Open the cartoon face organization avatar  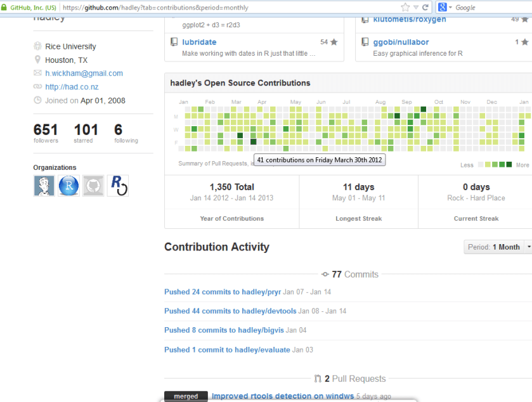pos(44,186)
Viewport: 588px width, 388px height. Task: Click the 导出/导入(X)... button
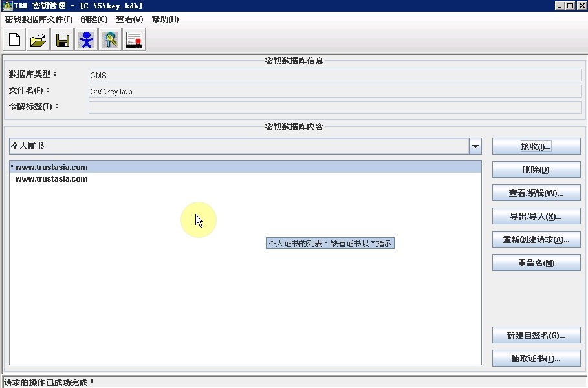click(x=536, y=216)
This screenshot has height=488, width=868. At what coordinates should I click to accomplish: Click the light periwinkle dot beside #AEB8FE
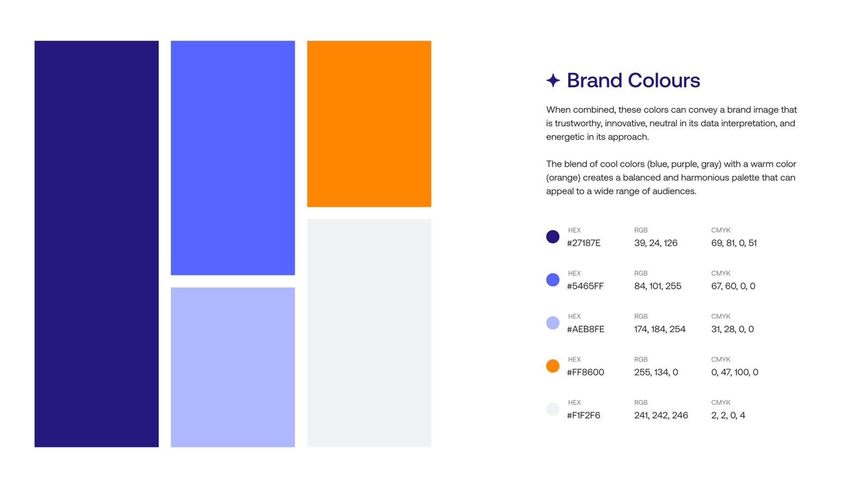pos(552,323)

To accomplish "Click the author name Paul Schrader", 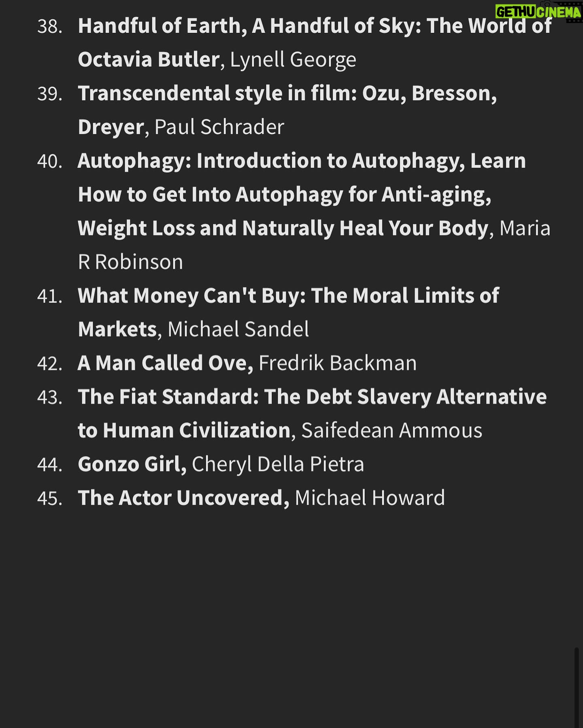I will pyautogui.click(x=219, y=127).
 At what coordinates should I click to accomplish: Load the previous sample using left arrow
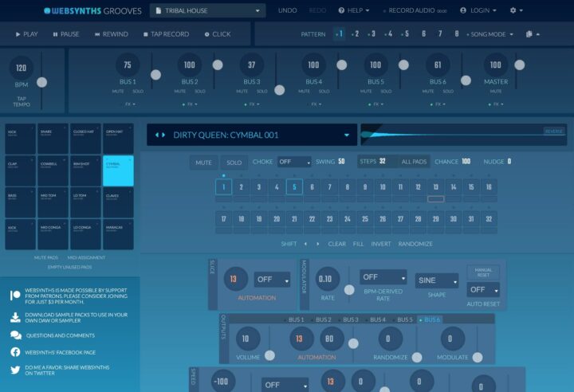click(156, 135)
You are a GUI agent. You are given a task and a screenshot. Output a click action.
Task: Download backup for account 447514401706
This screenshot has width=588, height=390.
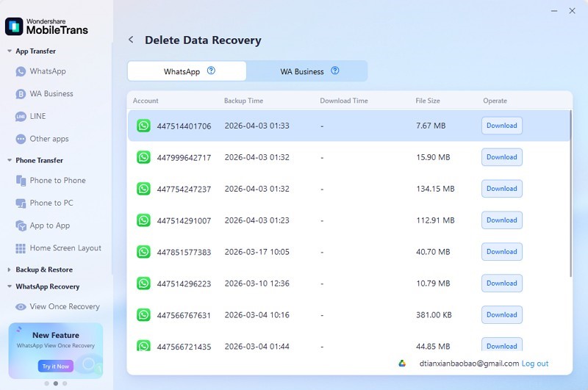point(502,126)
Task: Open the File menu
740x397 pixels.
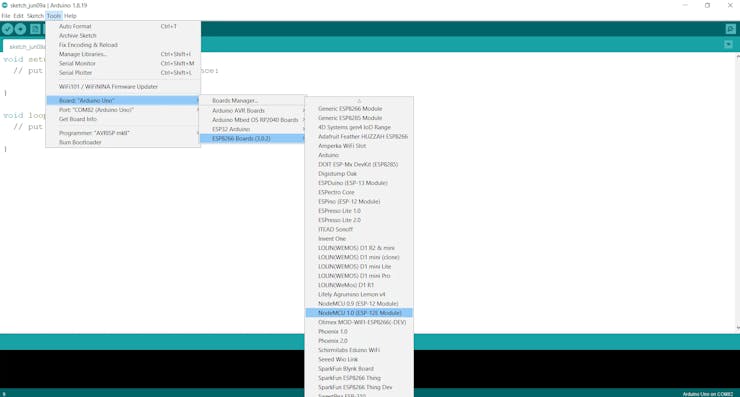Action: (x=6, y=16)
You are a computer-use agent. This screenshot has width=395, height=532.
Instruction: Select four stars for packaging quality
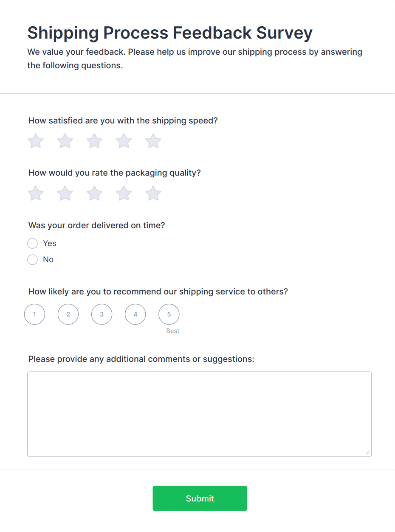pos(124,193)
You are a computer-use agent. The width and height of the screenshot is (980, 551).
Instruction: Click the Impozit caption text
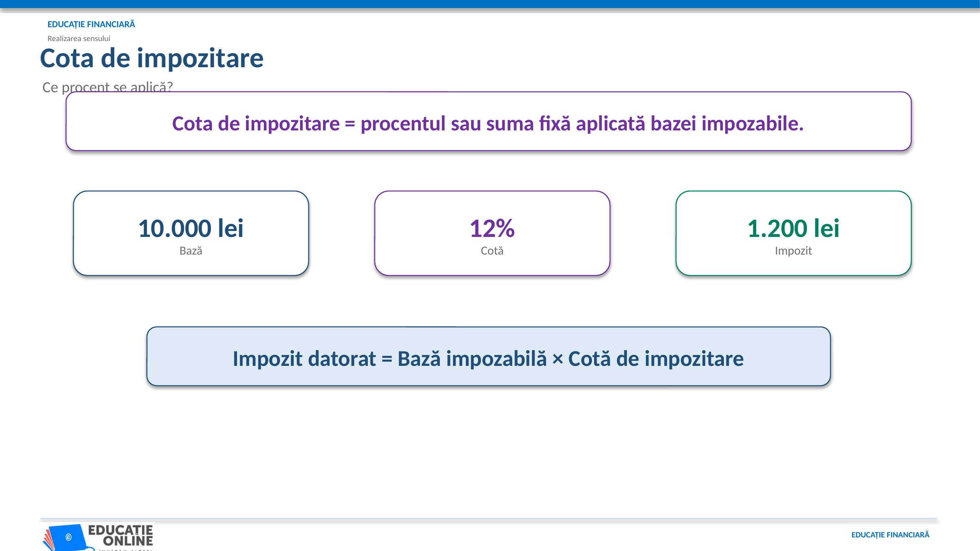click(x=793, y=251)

━━━━━━

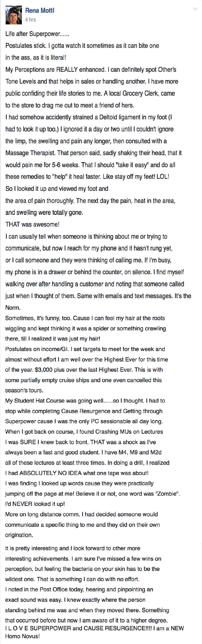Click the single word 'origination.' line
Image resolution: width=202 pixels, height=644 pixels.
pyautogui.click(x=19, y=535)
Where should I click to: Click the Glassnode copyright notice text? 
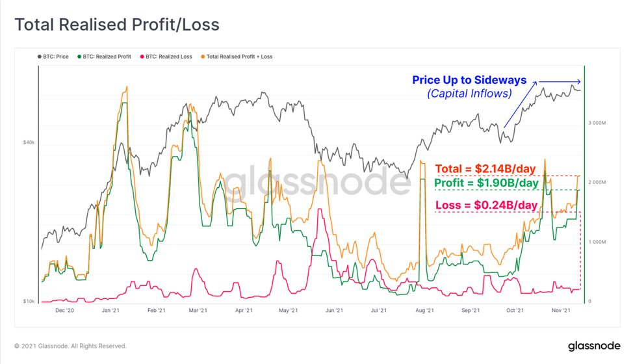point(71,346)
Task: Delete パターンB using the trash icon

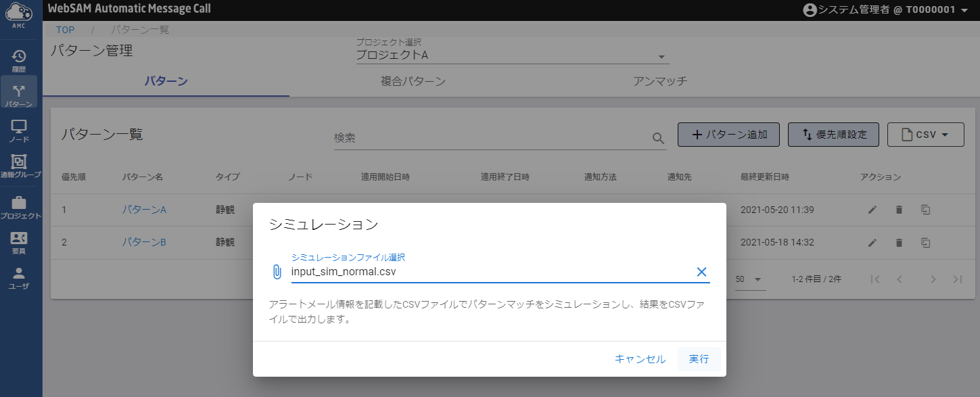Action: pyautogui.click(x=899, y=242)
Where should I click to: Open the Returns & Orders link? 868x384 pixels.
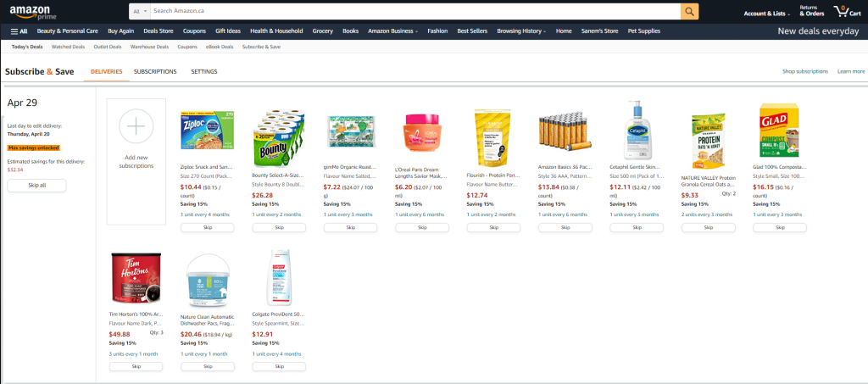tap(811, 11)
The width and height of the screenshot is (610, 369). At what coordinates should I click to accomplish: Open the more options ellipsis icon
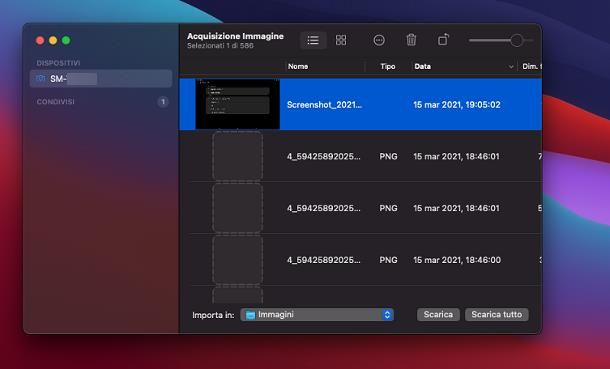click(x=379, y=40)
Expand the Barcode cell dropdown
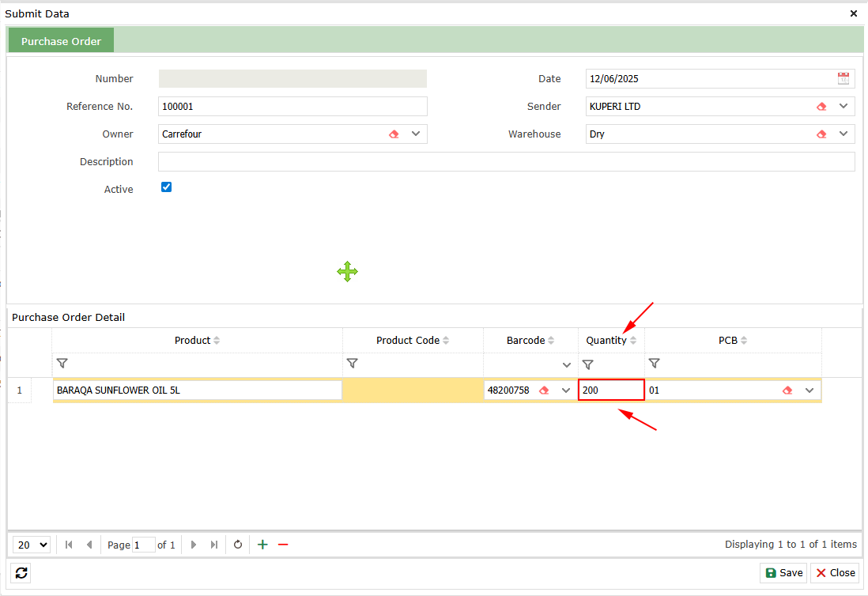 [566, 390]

━━━━━━

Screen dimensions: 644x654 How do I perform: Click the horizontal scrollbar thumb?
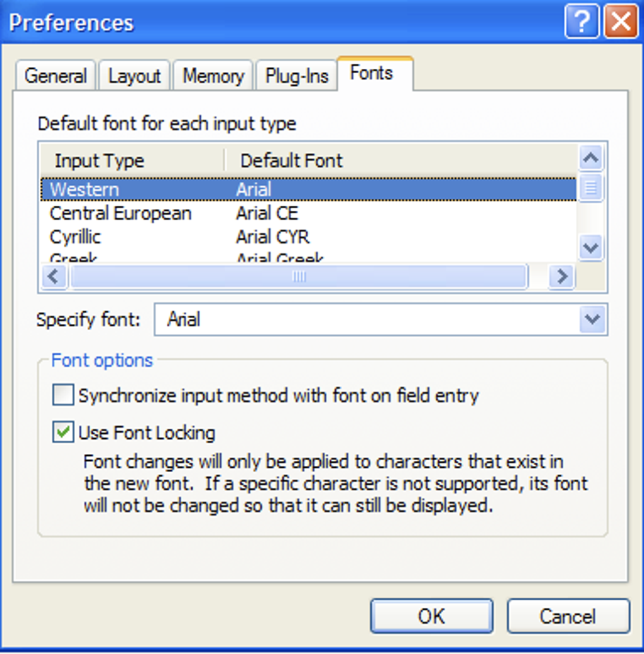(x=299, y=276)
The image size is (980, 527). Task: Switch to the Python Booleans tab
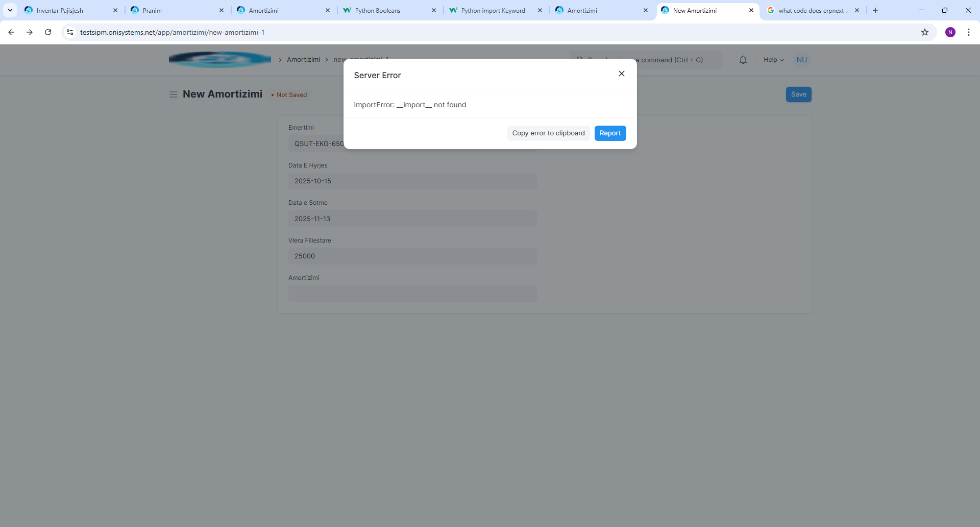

━━━━━━

■ **WHAT TO WORK ON**
With no other words, state how many lines above hold the word "computer".

■ **RESPONSE AREA**
2